**** Document segment ****

When the laser light beam 10 generated by the optical system 8 is applied for exposure to the electrostatic recording head 5 in the state in which the electric field is formed with the distribution of electrical distribution as in FIG. 4, the laser light beam 10 transmits itself through the transparent conductive layer 12 to reach the photosensitive layer 14. The charge generating layer of the photosensitive layer 14 generates carrier pairs upon absorbing light under the existence of an electric field. Among the generated carrier pairs, each freed carrier moves toward the opposite electrode having the inverse polarity. In this stage, each freed positive carrier moves through the inside of the charge transporting layer to the floating electrode 16. By this operation, the electric field in the air gap between the floating electrode 16 and the surface of the image carrying belt 2 increases. When this electric field exceeds a threshold value determined upon a Paschen's law, an electric discharge is generated and the surface of the dielectric layer 23 of the image carrying belt 2 corresponding to the position of exposure of the electrostatic recording head 5 is electrically charged, so that an electrostatic latent image is formed.

In this stage, although both the base 21 of the image carrying belt 2 and the opposed conductive layer 13 are grounded, the electric discharge occurs not between the floating electrode 16 and the opposed conductive layer 13 but between the floating electrode 16 and the base 21 of the image carrying belt 2. This reason is as follows. The dielectric (dielectric layer 15) is filled up between the floating electrode 16 and the opposed conductive layer 13, while the air gap is present between the floating electrode 16 and the base 21. Therefore, an electric potential difference necessary to cause the electric discharge between the floating electrode 16 and the opposed conductive layer 13 is higher than that necessary to cause the electric discharge between the floating electrode 16 and the base 21. Thus, only between the floating electrode 16 and the base 21 is caused the electric discharge to form a latent image on the image carrying belt 2.

A process after the formation of the latent image will be described as follows.

****

§ Requirements:
**1.** According to the excerpt on electrostatic latent image formation, which layer does the laser light beam pass through to reach the photosensitive layer?
**2.** List every layer in the excerpt on electrostatic latent image formation that has a reference number, with that number.
The listing that follows is not needed for either task.

**** Material ****

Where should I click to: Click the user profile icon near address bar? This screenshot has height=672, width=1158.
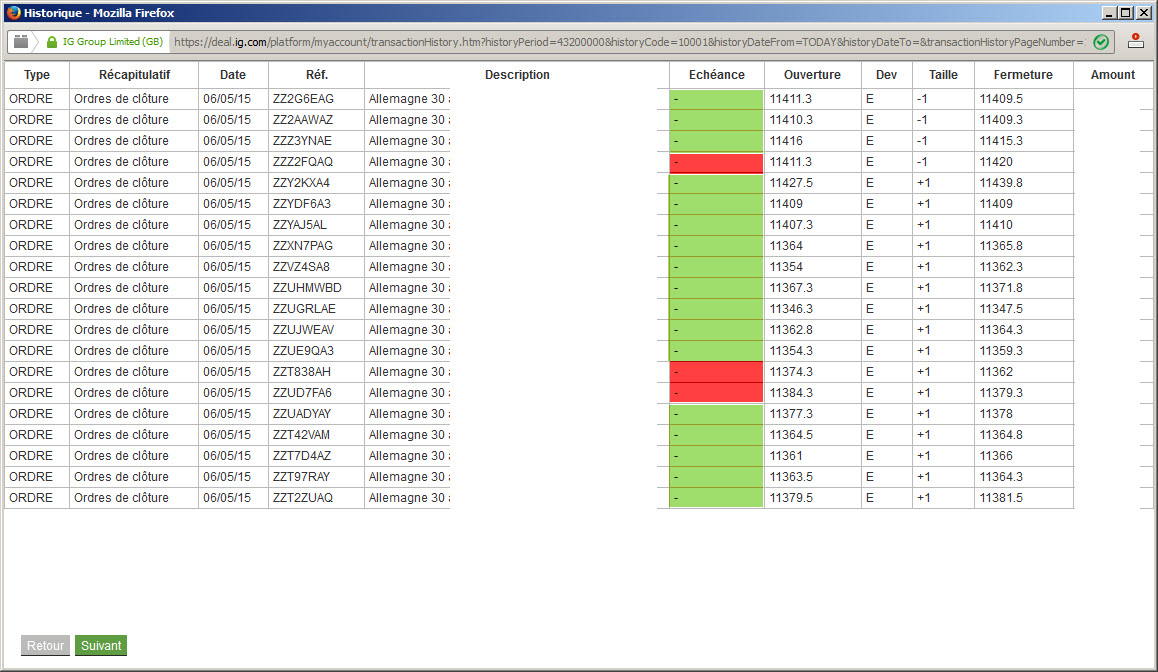1136,42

****

§ Answers for the tasks:
**1.** It passes through the transparent conductive layer 12.

**2.**
- transparent conductive layer 12
- photosensitive layer 14
- dielectric layer 23
- opposed conductive layer 13
- dielectric layer 15